The first line to keep is the one containing "Image resolution: width=580"; restate it and all lines after it through the end of the material, word for word and nothing else.
Data in this exercise below:
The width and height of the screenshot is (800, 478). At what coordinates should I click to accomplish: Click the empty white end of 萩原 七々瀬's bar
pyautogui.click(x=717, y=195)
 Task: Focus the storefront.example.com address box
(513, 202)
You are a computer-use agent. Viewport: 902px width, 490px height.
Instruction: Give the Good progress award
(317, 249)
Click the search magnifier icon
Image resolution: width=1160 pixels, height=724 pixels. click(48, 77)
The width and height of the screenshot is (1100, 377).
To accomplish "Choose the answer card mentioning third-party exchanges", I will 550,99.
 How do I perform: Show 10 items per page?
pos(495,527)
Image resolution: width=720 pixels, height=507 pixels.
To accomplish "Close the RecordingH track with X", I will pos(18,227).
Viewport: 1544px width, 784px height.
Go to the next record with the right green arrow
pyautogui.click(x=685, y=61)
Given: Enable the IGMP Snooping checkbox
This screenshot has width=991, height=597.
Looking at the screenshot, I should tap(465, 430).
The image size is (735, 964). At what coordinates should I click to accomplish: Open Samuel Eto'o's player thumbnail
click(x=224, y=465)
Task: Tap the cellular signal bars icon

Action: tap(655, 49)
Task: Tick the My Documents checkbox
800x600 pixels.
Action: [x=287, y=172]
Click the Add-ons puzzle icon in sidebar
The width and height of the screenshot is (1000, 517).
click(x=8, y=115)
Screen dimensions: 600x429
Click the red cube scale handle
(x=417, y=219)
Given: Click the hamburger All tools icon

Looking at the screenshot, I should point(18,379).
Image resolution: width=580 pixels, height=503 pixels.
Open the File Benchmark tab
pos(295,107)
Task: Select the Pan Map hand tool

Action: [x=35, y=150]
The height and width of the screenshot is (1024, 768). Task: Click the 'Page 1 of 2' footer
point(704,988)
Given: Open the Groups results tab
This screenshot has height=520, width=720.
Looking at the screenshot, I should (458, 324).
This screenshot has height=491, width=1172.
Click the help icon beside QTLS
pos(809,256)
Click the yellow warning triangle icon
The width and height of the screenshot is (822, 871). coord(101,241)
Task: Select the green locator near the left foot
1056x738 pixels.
End of Data in this exercise.
Exercise result:
Image resolution: width=580 pixels, height=503 pixels.
Open the File Benchmark tab
pos(295,107)
Task: Select the Pan Map hand tool

Action: [x=35, y=150]
The height and width of the screenshot is (1024, 768). Task: Click the 'Page 1 of 2' footer
point(704,988)
Given: Open the Groups results tab
This screenshot has height=520, width=720.
Looking at the screenshot, I should (458, 324).
This screenshot has height=491, width=1172.
Click the help icon beside QTLS
pos(809,256)
Click the yellow warning triangle icon
The width and height of the screenshot is (822, 871). coord(101,241)
Task: Select the green locator near the left foot
1056x738 pixels.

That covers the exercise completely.